Just FYI.. When I mentioned Rainbows, I meant something like these: http://www.seriouslyfish.com/species/melanotaenia-boesemani/ , not H. multispinosa (rainbow cichlids).

The Giant Danios should work well and I'd say a school of 6-8 is about right. A convict could work as well, you'd just have to try it out and see. Maybe see if your LFS can get in salvini's as they are something a bit "different" that could possibly work as well. Regardless, after trading in the other 3 and introducing the Danios and 3rd (if you so choose) cichlid, I'd definitely recommend you re-scape the tank to "reset" any territories that may currently exist.


----------



## dredden (Sep 8, 2013)

Okay so today i traded in the pleco, geo, and empress 
I listened to you guys and added a school of 8 giant danios, about 2" or so

some really nice color in them, its fun to watch them get chased around with no trouble
i imagine their growth rate would be pretty quick and should grow in well with the cichlids

i also spotted a pretty nice looking convict, a bit smaller than the texas at a really good price so i grabbed him/her
seems really calm but a fast swimmer.
the 3 CA cichlids often swim aside each other, even grazing against one another with little to no recognition or apperant aggression
the JD does seem stressed from time to time, turning a pale color, but usually returns to a dark color quickly

The JD recognized and ate the hikari gold pellets last night for the first time!
i fed the danios some feeder flakes, is this a good way to go?

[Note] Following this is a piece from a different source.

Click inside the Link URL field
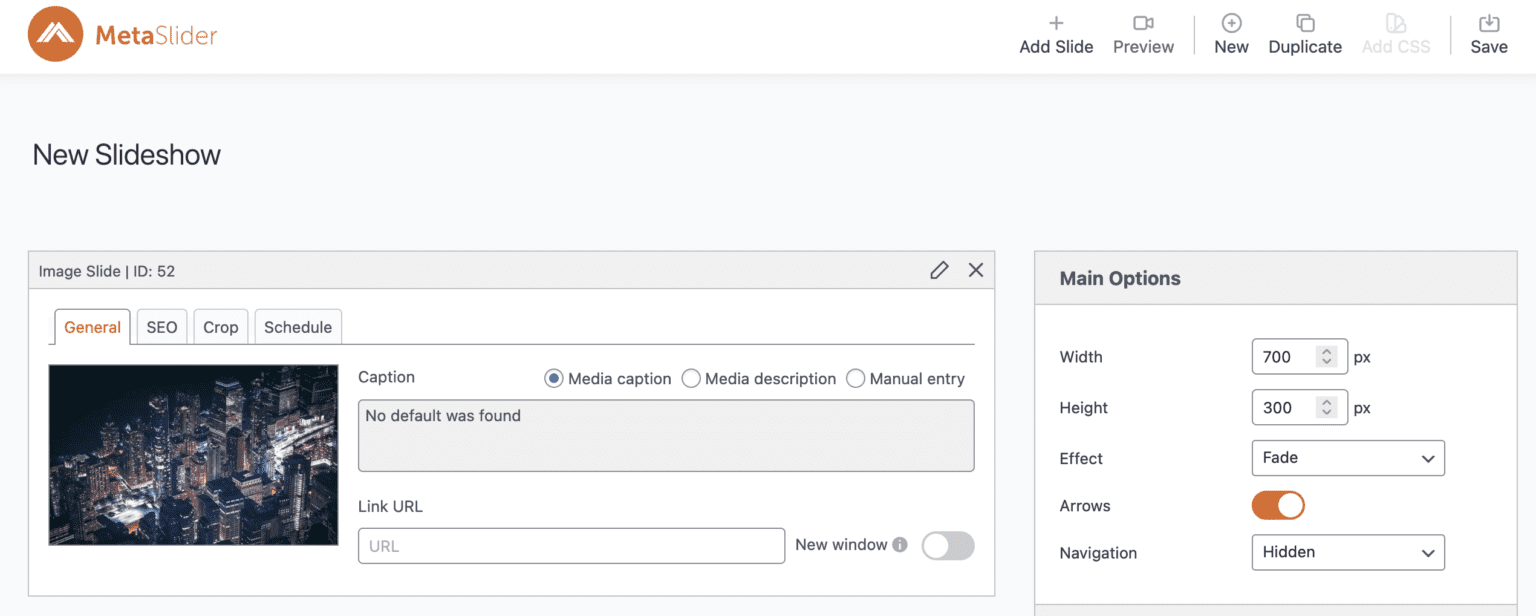The width and height of the screenshot is (1536, 616). [x=570, y=545]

as for now while the large piece of driftwood soaks, 
i have a couple nubias anchored under river rocks in the center of the tank
i recently added a clay pot with the opening facing the left back corner for hiding
as well as a tall artificial "cave" ideal for smaller fish i had laying around placed in the right corner, the texas seems to like hiding in there, 
won't be able to fit for too long though aha

concerns:
1. as of today, all three cichlids seem to somewhat endlessly travel from hiding spot to hiding spot, 
sometimes all three will be in one spot. is it likely each will determine a territory?
2. am i right to feed the danios feeder/goldfish flakes?
3. is it likely the smallest (convict), in between (green texas), and largest (JD), will grow out at about the same times? 
4. any tips/suggestions on how to arrange my current decoration, and when including the drift wood.

i will post pics soon,
just pretty busy getting back to the stacks

as always,
Thanks! :fish:


----------



## CjCichlid (Sep 14, 2005)

Everything sounds good.. To answer your questions:

1. I wouldn't be too concerned as they are probably just settling in and and getting use to each other. It is likely each will pick "their" spot.
2. Feeding them flake is just fine and probably a good idea if they aren't able to eat the Hikari pellets.
3. Growth really varies, but it should grow relatively quickly with a good feeding regimen and clean water.
4. It's hard to really give any suggestions without pics. Just try to create three separate territories for each to claim.


----------



## dredden (Sep 8, 2013)

okay thanks!
ill be sure to post some by tonight, 
just gotta find the old camera


----------



## dredden (Sep 8, 2013)

hey so i still haven't had a chance to get pictures,
but after looking at different posts, i'm pretty sure i have a male JD
he has remained a pretty pale pinkish color, but his spots are still super bright and bands are nice and dark
i hope the pale base isn't too suggestive of any major issues

the smale convict seems to be doing okay, not bothered by the JD or texas
the JD and Texas seem to be getting along without fighting, but still go from hiding spot to hiding spot, 
chasing one another away.

today i noticed a small tear on the JDs right fin =/
it seems a bit white, but may just be from bumping into the artificial cave or something.
i hope its not fin rot, i kinda doubt it considering it developed in one day.
just to be safe, i ordered bottles of API Melafix X-strength for cichlids, Pimafix, and Stress Coat +

i also believe the green texas to be male, but not all to sure
as for the convict i have no clue

should i be super concerned with the health of the anubias, i can't really tell if they're falling apart or doing relatively well,
is the chance of decaying plants of major concern for water quality?

i've heard several times, that plants do well with salt.
any ideas on how much, what type, and how to apply?


----------



## CjCichlid (Sep 14, 2005)

As for sexing your fish..

- Female JD's will have blue "smudges" on their lower gill plate and chin. Males will have only a small amount of spotting, if anything at all.
- Female Texas's will have a black blotch towards the front/middle of their dorsal fin. Males will not.
- Female Convicts will have orange/yellow on their stomachs. Males will not.

I wouldn't be to concerned about the torn fin. As long as your water is clean and all the parameters are in check it should heal quickly. No real need to add any chemicals. As for the plants, Anubias tends to grow very slowly, so as long as their green your doing just fine. And, I believe you have it mixed up - plants do not like salt.


----------



## dredden (Sep 8, 2013)

as to my knowledge i have a male JD, female green texas, and male convict.
the JD stays a pale pinkish color, hope he's not too stressed


----------



## CjCichlid (Sep 14, 2005)

JD's usually darken up with age. The color and brightness of their environment also impacts their color..


----------